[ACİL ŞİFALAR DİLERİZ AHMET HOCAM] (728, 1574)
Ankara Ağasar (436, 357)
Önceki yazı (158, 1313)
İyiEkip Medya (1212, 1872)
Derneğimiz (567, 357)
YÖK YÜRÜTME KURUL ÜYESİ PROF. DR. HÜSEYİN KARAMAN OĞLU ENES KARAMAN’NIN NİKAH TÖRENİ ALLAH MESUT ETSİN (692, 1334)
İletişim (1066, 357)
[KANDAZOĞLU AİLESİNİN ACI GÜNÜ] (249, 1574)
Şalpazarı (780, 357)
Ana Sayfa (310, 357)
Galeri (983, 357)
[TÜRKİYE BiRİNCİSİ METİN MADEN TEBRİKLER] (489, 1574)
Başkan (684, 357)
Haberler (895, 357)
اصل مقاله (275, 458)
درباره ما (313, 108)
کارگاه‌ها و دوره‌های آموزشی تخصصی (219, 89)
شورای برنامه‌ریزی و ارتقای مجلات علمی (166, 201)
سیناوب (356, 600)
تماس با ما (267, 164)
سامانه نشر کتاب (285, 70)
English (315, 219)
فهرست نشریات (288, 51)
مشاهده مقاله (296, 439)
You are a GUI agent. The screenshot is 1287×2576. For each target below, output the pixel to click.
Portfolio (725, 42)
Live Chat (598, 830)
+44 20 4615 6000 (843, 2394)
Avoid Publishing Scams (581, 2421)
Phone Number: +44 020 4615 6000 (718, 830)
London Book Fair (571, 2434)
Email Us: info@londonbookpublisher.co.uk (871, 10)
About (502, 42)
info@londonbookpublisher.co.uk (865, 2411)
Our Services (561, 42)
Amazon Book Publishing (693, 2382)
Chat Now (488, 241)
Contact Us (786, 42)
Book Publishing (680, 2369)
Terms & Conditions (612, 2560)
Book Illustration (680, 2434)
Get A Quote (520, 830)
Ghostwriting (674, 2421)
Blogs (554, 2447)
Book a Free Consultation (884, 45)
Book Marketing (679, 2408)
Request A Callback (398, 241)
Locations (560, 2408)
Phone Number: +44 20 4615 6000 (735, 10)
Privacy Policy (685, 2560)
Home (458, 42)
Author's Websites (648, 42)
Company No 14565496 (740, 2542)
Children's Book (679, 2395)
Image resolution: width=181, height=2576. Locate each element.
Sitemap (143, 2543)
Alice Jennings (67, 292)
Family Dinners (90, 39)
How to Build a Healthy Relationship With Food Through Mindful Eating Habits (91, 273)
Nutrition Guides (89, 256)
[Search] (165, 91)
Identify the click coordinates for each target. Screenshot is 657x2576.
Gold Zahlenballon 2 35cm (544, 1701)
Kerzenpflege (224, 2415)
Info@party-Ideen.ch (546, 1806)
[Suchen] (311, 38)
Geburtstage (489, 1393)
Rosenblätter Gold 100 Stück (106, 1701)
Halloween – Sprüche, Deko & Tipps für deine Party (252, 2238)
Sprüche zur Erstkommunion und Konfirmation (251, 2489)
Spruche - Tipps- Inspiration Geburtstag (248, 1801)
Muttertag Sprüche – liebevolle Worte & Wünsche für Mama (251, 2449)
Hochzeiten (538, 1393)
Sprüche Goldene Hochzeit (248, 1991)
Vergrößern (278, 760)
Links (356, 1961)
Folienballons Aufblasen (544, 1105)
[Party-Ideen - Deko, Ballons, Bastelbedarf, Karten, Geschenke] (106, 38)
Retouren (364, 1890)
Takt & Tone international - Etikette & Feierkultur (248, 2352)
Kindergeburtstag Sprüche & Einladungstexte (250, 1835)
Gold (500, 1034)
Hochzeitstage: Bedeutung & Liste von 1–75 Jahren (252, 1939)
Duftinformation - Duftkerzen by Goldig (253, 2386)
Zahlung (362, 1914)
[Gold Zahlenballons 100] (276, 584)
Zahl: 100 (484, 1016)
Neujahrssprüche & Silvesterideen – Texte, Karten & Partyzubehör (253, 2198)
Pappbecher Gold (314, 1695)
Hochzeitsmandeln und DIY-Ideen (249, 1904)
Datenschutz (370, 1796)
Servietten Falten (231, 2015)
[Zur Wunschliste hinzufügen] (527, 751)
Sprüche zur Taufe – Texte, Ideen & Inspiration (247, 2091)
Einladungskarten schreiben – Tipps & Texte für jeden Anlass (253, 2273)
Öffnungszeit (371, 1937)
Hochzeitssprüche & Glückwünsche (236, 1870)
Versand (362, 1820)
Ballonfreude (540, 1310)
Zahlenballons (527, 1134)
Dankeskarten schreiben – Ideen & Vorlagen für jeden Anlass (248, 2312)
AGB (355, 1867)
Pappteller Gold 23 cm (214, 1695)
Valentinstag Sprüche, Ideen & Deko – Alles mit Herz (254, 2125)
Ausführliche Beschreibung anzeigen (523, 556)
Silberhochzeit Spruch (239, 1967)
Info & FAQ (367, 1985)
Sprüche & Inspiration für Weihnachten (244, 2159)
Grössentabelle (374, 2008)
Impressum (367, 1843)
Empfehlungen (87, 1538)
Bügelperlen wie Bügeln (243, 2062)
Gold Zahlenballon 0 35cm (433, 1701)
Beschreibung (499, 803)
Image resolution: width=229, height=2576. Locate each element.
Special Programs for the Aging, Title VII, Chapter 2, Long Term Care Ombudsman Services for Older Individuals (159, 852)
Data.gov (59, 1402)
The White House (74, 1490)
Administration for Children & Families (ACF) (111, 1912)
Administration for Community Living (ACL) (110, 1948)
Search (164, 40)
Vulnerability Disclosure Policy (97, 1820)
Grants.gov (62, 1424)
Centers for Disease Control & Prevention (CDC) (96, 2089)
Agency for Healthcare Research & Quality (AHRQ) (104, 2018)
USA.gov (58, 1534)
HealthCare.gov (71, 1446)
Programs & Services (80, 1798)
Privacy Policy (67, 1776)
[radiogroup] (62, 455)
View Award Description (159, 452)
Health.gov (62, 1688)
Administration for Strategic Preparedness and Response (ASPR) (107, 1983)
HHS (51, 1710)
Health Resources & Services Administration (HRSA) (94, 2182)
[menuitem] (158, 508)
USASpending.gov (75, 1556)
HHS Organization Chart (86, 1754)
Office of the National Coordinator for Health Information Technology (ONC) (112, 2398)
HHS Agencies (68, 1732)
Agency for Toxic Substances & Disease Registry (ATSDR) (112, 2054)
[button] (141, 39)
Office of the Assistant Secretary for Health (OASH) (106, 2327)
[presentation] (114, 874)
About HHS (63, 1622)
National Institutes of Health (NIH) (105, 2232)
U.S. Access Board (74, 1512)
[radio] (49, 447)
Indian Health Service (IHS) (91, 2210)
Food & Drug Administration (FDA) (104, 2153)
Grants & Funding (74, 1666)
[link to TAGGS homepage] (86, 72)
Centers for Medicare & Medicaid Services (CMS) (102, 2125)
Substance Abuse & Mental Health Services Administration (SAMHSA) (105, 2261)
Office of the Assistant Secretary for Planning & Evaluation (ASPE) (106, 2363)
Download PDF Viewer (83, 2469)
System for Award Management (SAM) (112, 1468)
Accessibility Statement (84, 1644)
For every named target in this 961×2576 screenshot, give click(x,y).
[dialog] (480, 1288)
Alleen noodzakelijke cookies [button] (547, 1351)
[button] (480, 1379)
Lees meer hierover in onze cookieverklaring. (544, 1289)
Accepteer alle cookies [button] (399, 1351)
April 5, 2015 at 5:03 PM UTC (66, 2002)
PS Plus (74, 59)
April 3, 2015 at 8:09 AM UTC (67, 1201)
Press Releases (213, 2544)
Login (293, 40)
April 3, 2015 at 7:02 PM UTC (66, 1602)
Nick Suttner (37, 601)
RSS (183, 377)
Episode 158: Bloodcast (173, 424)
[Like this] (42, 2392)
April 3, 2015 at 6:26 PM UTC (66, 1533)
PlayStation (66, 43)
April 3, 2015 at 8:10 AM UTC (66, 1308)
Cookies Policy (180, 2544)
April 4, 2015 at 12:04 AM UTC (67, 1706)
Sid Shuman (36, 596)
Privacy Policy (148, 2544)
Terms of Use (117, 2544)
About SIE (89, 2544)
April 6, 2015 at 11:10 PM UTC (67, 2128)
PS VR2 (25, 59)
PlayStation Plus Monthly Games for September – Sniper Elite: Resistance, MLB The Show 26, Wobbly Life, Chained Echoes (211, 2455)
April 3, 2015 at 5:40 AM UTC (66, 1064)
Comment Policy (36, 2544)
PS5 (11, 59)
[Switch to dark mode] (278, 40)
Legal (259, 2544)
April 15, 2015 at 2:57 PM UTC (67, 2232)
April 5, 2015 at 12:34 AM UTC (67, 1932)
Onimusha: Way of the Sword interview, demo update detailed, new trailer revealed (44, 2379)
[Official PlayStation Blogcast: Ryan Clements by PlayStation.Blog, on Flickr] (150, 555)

::::::

- **WHAT NEEDS TO BE DONE**:
Repeat exactly the lines of the material above, taking the first line, the line with "Amazon Book Publishing (693, 2382)", and every line between them.

- **RESPONSE TO THIS TASK**:
[ACİL ŞİFALAR DİLERİZ AHMET HOCAM] (728, 1574)
Ankara Ağasar (436, 357)
Önceki yazı (158, 1313)
İyiEkip Medya (1212, 1872)
Derneğimiz (567, 357)
YÖK YÜRÜTME KURUL ÜYESİ PROF. DR. HÜSEYİN KARAMAN OĞLU ENES KARAMAN’NIN NİKAH TÖRENİ ALLAH MESUT ETSİN (692, 1334)
İletişim (1066, 357)
[KANDAZOĞLU AİLESİNİN ACI GÜNÜ] (249, 1574)
Şalpazarı (780, 357)
Ana Sayfa (310, 357)
Galeri (983, 357)
[TÜRKİYE BiRİNCİSİ METİN MADEN TEBRİKLER] (489, 1574)
Başkan (684, 357)
Haberler (895, 357)
اصل مقاله (275, 458)
درباره ما (313, 108)
کارگاه‌ها و دوره‌های آموزشی تخصصی (219, 89)
شورای برنامه‌ریزی و ارتقای مجلات علمی (166, 201)
سیناوب (356, 600)
تماس با ما (267, 164)
سامانه نشر کتاب (285, 70)
English (315, 219)
فهرست نشریات (288, 51)
مشاهده مقاله (296, 439)
You are a GUI agent. The screenshot is 1287×2576. For each target below, output the pixel to click.
Portfolio (725, 42)
Live Chat (598, 830)
+44 20 4615 6000 (843, 2394)
Avoid Publishing Scams (581, 2421)
Phone Number: +44 020 4615 6000 (718, 830)
London Book Fair (571, 2434)
Email Us: info@londonbookpublisher.co.uk (871, 10)
About (502, 42)
info@londonbookpublisher.co.uk (865, 2411)
Our Services (561, 42)
Amazon Book Publishing (693, 2382)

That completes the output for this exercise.